Tennessee Senators Hope For A Breakthrough On Song Royalties By Year’s End

Mar 13, 2018
Originally published on March 12, 2018 5:56 pm

Supporters of a measure that would overhaul how songwriters get paid are still working to get it off the ground. The Music Modernization Act was unveiled in Congress late last year, but no action has been taken yet.

That's even though 14 senators have signed onto the measure as co-sponsors, including Utah's Orrin Hatch, a songwriter himself and the most senior member of the Senate. He's retiring this fall after four decades and says he wants to see royalty reform passed before then, but he concedes it's a tough deadline to meet.

"We'll see what we can do. It's going to take a lot of effort," Hatch said. "It's very difficult to find the time for newer types of legislation when you have the budget and all kinds of appropriation bills and other types of very difficult but important legislation as well. But we're going to do our best."

Hatch was in Nashville on Monday to receive an award from Nashville Songwriters Association International in recognition of his support for the Music Modernization Act. 

Tennessee Sens. Bob Corker and Lamar Alexander have also been major supporters. They say digital technology upended the system of paying song royalties, and the advent of streaming services has made it even more convoluted.

Companies like Spotify and Apple have generally interpreted the laws, some of which date back to the days of player pianos, in ways that minimize how much they owe.
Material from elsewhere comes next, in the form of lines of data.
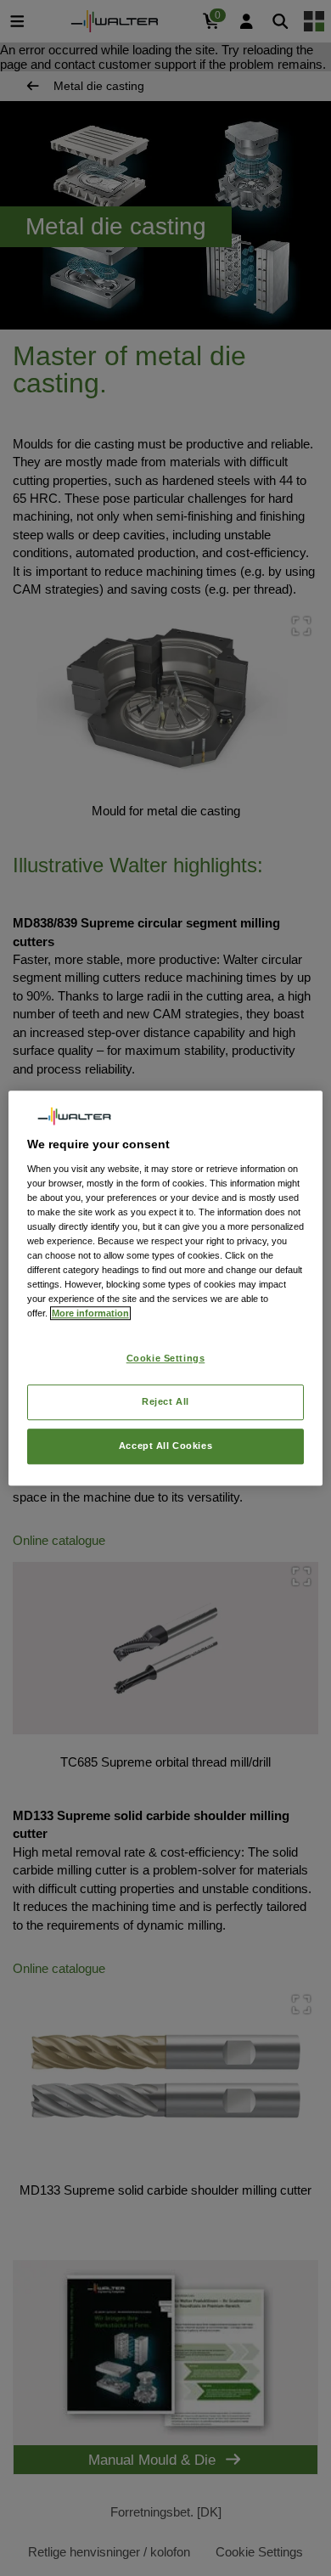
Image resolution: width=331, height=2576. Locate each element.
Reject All (165, 1401)
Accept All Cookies (165, 1445)
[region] (165, 1288)
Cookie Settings (165, 1359)
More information (90, 1313)
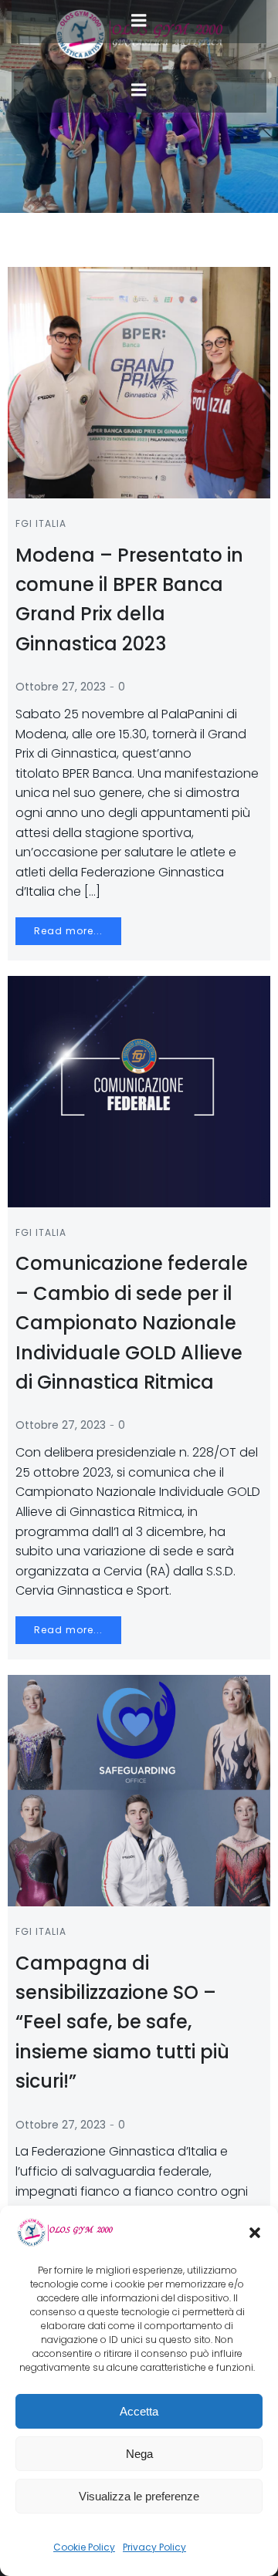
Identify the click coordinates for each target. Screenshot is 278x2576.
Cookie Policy (84, 2547)
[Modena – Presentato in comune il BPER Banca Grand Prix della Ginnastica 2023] (139, 381)
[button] (255, 2232)
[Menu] (139, 90)
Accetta (139, 2411)
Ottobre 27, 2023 (60, 686)
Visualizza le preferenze (139, 2496)
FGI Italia (40, 523)
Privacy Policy (154, 2547)
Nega (139, 2453)
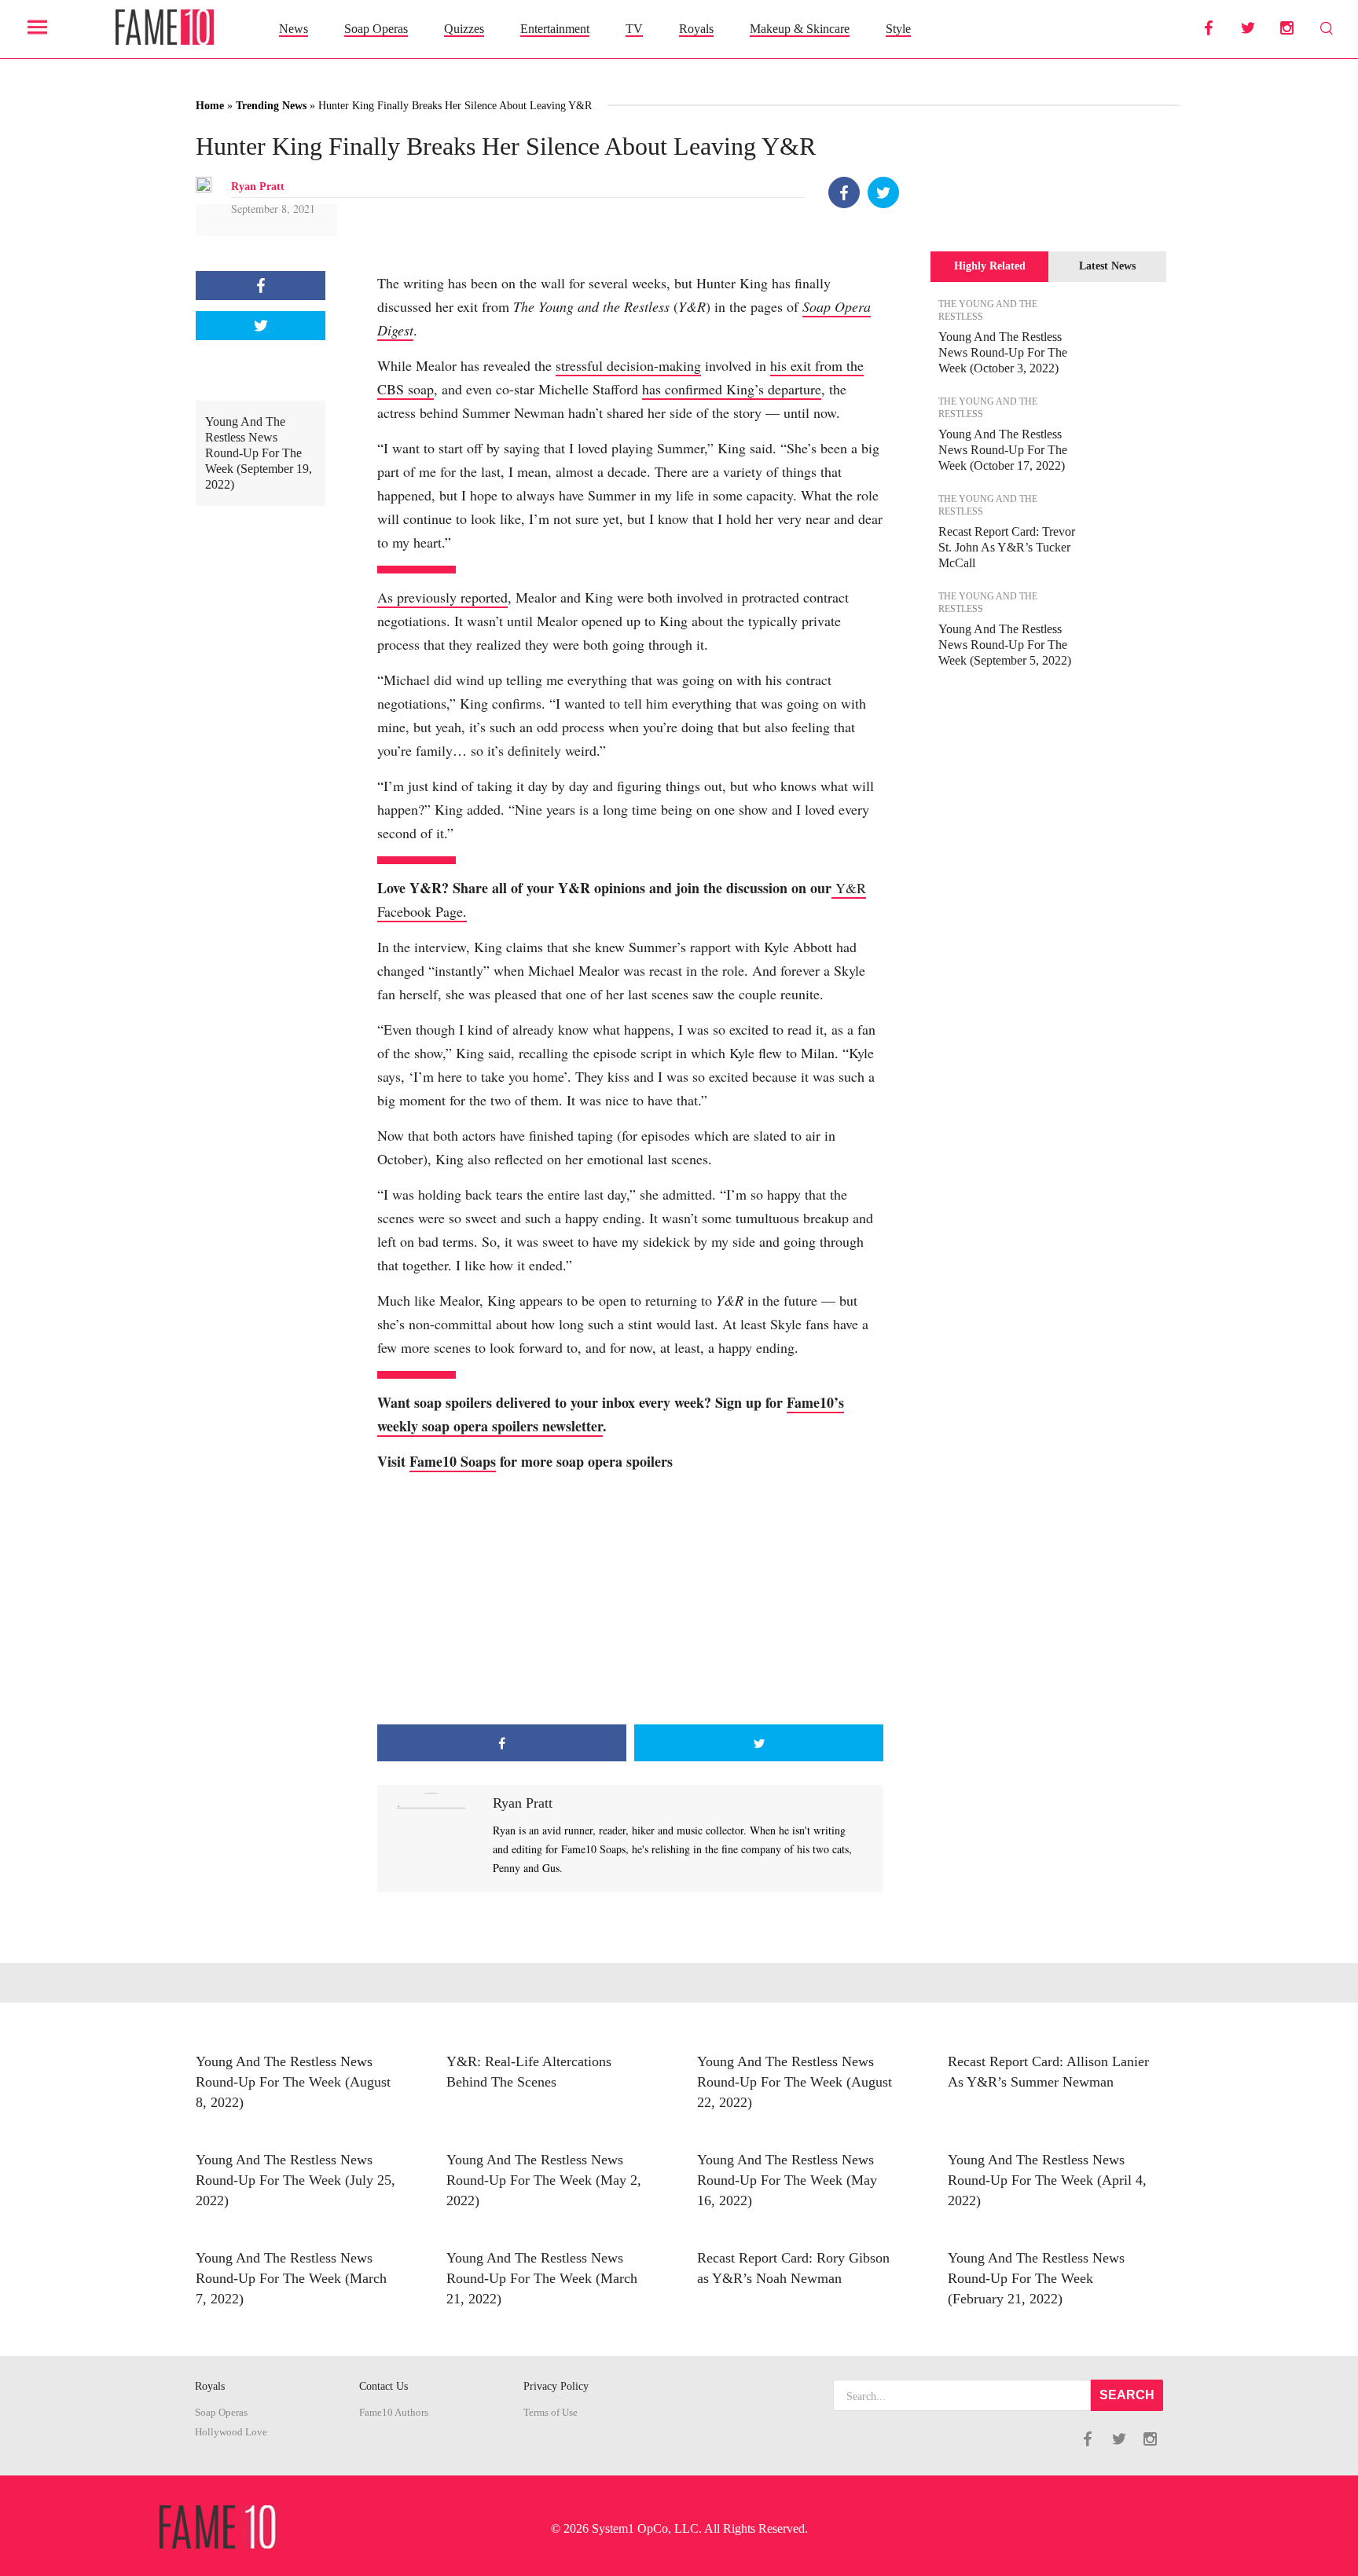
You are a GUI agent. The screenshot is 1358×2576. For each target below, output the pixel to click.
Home (210, 106)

Musicians say that's made it hard for them to earn a living.

Corker says the rules for paying musicians are as complicated as anything he's come across as a businessman and senator — including missile defense and finance.

"I pride myself on knowing a little bit about business," Corker says. "But I do believe the music industry, and just how songwriters are paid, has got to be the most complicated thing I've ever seen."

Backers of the Music Modernization Act say the bill would simplify the royalty system. It would eliminate some of the transactional costs associated with paying royalties, an idea that theoretically should put more money in the pockets of the people who create music and the companies that play it.

But changes have been hard to make because there are so many interests — songwriters, performers, record labels, technology companies and good old-fashioned radio stations. Each would see their payments go up or down, depending on the final legislation.

Still, supporters of the Music Modernization Act hope to work out a deal that satisfies everyone by this summer. That would put them on track to pass the bill before Congress adjourns at the end of the year.